▶ [Source text]:
=-=-=
Reputation: 113
My offline code works fine but I'm having trouble passing a web page from urllib via lxml to BeautifulSoup. I'm using urllib for basic authentication then lxml to parse (it gives a good result with the specific pages we need to scrape) then to BeautifulSoup.
#! /usr/bin/python
import urllib.request
import urllib.error
from io import StringIO
from bs4 import BeautifulSoup
from lxml import etree
from lxml import html
file = open("sample.html")
doc = file.read()
parser = etree.HTMLParser()
html = etree.parse(StringIO(doc), parser)
result = etree.tostring(html.getroot(), pretty_print=True, method="html")
soup = BeautifulSoup(result)
# working perfectly
With that working, I tried to feed it a page via urllib:
# attempt 1
page = urllib.request.urlopen(req)
doc = page.read()
# print (doc)
parser = etree.HTMLParser()
html = etree.parse(StringIO(doc), parser)
# TypeError: initial_value must be str or None, not bytes
Trying to deal with the error message, I tried:
# attempt 2
html = etree.parse(bytes.decode(doc), parser)
#OSError: Error reading file
I didn't know what to do about the OSError so I sought another method. I found suggestions to use lxml.html instead of lxml.etree so the next attempt is:
attempt 3
page = urllib.request.urlopen(req)
doc = page.read()
# print (doc)
html = html.document_fromstring(doc)
print (html)
# <Element html at 0x140c7e0>
soup = BeautifulSoup(html) # also tried (html, "lxml")
# TypeError: expected string or buffer
This clearly gives a structure of some sort, but how to pass it to BeautifulSoup? My question is twofold: How can I pass a page from urllib to lxml.etree (as in attampt 1, closest to my working code)? or, How can I pass a lxml.html structure to BeautifulSoup (as above)? I understand that both revolve around datatypes but don't know what to do about them.
python 3.3, lxml 3.0.1, BeautifulSoup 4. I'm new to python. Thanks to the internet for code fragments and examples.
Upvotes: 1
Views: 2712
Reputation: 1121256
BeautifulSoup can use the lxml
parser directly, no need to go to these lengths.
BeautifulSoup(doc, 'lxml')
Upvotes: 3
=-=-=
▶ [Required task]:
Reproduce word for word the portion of the thread above that begins with the words containing "#OSError: Error reading" and ends with "html = html.document_fromstring(doc)".
=-=-=
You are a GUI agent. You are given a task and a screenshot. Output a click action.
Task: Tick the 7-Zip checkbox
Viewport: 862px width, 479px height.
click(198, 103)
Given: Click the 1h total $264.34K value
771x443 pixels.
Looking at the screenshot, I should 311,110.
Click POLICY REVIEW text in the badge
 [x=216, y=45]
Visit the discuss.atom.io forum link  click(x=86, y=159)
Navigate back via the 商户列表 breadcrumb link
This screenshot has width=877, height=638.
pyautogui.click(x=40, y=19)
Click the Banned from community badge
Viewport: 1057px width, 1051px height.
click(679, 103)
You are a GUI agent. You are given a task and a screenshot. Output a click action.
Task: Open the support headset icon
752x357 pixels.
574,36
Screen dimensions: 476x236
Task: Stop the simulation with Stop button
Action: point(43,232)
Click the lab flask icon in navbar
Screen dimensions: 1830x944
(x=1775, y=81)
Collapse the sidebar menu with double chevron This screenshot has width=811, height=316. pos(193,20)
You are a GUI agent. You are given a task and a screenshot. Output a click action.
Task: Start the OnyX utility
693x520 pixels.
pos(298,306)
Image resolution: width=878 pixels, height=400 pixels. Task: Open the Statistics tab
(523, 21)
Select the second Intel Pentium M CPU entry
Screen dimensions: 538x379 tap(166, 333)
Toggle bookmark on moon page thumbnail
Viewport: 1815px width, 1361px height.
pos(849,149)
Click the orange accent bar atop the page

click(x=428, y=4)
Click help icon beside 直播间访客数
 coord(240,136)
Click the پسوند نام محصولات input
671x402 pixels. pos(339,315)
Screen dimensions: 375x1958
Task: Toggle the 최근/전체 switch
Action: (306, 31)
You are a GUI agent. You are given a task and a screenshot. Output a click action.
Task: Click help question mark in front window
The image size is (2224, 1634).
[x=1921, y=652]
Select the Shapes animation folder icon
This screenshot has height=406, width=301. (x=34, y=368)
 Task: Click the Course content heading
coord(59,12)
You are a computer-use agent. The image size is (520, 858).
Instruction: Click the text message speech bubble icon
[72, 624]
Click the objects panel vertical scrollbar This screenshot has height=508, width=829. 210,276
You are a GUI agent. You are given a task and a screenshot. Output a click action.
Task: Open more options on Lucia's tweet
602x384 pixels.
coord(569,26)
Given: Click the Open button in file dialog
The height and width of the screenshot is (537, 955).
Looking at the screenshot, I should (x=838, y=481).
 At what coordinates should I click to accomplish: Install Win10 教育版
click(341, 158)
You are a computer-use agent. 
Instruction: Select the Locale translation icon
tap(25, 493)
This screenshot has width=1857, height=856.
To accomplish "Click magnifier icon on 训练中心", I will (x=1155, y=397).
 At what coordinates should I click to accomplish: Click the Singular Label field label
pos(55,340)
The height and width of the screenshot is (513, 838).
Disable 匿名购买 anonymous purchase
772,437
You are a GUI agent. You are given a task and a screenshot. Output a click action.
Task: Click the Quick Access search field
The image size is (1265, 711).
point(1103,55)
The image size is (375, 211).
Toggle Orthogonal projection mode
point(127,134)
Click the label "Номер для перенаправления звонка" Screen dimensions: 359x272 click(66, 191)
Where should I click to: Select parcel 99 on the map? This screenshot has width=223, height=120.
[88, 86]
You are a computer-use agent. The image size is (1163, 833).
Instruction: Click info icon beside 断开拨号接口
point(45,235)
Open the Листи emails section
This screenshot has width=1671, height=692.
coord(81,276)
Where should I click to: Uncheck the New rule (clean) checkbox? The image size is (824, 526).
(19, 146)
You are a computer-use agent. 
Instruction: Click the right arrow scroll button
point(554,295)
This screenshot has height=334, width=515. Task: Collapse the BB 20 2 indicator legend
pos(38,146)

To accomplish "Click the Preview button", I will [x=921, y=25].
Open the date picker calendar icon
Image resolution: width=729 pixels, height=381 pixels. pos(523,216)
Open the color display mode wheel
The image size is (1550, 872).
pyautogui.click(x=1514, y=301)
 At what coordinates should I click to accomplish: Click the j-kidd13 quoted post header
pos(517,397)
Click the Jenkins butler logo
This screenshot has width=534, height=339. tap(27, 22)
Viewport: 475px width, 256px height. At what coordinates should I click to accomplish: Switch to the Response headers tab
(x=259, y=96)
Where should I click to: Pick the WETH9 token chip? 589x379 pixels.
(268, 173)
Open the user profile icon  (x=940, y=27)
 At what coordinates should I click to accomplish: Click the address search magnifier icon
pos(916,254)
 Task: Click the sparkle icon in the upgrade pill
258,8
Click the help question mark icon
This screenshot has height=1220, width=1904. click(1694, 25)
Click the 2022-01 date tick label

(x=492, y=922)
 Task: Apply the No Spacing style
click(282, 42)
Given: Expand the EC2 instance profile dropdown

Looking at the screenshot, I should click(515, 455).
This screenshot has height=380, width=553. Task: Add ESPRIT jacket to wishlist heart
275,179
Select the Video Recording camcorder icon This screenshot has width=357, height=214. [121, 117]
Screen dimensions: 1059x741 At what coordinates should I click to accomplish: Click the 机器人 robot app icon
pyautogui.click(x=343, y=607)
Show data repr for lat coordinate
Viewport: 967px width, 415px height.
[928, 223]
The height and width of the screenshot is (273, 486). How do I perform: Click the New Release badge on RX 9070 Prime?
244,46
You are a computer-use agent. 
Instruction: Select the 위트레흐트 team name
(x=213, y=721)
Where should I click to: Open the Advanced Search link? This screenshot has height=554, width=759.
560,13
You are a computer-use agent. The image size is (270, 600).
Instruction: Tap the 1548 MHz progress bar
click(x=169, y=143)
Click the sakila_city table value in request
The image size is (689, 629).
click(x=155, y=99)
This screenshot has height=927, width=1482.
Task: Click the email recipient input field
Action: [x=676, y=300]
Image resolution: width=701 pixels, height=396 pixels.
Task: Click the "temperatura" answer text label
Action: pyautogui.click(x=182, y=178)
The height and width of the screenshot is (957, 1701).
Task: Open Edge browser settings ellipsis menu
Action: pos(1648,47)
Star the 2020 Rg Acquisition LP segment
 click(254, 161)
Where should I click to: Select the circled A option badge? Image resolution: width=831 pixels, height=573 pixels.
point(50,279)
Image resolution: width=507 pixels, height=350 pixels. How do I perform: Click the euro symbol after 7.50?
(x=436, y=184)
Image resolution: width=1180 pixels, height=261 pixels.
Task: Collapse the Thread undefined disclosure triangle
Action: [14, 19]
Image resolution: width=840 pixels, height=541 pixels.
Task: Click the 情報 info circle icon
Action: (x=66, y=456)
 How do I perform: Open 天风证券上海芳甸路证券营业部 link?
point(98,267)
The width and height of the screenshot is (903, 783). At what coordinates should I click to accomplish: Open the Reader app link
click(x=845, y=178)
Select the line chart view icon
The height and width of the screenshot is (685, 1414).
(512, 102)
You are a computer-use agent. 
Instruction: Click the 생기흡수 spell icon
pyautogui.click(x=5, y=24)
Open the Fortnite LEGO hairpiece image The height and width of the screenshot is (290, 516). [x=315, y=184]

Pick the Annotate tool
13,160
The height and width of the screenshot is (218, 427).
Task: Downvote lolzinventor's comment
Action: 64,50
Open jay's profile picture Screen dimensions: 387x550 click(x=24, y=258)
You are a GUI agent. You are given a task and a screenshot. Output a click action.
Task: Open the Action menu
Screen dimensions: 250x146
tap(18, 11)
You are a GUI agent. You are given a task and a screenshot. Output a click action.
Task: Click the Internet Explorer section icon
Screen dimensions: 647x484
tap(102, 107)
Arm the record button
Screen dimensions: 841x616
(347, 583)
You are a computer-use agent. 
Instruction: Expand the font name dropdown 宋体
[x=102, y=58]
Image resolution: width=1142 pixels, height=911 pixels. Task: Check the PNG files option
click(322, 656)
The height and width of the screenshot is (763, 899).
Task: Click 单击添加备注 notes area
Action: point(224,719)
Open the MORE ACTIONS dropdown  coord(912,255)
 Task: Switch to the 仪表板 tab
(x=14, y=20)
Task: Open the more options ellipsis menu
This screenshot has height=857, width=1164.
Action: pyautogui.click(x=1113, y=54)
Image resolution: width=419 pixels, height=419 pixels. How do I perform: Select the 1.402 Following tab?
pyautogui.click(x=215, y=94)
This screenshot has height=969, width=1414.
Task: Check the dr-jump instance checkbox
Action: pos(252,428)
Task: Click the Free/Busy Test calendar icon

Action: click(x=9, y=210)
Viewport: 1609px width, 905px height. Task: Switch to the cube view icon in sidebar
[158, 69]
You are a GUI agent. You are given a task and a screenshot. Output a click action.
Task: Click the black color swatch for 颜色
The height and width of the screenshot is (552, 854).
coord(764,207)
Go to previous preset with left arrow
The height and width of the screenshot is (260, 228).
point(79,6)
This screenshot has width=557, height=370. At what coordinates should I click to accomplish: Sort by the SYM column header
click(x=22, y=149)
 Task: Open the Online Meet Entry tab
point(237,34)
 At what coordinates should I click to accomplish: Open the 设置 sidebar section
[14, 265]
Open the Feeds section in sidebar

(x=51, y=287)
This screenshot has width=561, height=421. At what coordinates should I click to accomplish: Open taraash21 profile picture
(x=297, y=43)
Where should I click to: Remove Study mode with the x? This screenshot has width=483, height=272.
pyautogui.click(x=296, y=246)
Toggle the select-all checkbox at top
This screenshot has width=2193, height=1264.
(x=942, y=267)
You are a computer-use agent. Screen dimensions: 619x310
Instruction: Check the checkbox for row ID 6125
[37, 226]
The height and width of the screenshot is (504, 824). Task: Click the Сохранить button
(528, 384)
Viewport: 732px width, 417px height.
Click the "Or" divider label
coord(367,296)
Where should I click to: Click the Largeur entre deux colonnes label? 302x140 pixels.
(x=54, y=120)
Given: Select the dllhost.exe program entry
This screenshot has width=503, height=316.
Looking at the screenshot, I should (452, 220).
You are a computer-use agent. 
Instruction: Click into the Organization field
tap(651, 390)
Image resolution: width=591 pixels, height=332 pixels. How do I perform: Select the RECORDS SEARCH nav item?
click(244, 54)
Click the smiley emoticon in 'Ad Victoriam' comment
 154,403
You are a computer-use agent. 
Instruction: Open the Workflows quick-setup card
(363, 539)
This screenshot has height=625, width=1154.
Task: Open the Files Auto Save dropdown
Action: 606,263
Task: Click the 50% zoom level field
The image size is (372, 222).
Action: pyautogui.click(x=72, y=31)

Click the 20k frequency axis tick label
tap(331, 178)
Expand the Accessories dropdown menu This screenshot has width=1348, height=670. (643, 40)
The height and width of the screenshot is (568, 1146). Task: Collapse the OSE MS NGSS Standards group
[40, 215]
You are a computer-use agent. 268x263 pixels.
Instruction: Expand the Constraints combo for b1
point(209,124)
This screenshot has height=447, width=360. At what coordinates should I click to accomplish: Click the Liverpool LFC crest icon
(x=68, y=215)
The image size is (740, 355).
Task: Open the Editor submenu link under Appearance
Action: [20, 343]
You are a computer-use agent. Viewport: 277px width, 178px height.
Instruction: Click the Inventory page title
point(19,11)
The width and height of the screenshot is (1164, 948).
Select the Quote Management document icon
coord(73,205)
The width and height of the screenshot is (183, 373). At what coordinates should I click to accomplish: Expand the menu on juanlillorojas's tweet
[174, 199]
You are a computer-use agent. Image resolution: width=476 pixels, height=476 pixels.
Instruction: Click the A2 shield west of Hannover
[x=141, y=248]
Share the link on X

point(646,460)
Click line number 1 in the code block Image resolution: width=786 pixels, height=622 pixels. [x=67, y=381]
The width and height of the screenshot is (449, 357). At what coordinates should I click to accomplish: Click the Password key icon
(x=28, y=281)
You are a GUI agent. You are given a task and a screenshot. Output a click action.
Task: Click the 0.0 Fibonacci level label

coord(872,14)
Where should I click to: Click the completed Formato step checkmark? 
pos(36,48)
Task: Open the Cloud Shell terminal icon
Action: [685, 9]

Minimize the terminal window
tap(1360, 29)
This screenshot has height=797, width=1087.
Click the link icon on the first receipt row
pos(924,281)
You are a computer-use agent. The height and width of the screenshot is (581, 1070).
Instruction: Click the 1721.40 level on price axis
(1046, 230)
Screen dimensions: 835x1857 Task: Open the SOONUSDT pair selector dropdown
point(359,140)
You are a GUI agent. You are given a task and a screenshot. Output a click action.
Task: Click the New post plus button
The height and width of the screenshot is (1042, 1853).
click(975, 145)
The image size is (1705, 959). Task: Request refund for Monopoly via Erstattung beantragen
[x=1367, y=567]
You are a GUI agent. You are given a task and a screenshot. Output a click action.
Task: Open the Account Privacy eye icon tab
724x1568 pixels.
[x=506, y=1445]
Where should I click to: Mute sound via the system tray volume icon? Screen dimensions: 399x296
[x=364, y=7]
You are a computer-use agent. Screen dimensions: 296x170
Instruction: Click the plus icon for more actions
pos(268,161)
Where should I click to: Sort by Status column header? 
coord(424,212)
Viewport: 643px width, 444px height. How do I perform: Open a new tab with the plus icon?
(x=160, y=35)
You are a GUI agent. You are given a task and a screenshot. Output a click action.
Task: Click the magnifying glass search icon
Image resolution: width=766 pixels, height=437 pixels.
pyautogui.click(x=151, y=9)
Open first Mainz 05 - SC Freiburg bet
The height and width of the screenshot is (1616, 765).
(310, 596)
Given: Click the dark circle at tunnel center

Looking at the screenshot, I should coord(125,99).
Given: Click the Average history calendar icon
=-=-=
▶ [Solution to the exercise]:
#OSError: Error reading file
I didn't know what to do about the OSError so I sought another method. I found suggestions to use lxml.html instead of lxml.etree so the next attempt is:
attempt 3
page = urllib.request.urlopen(req)
doc = page.read()
# print (doc)
html = html.document_fromstring(doc)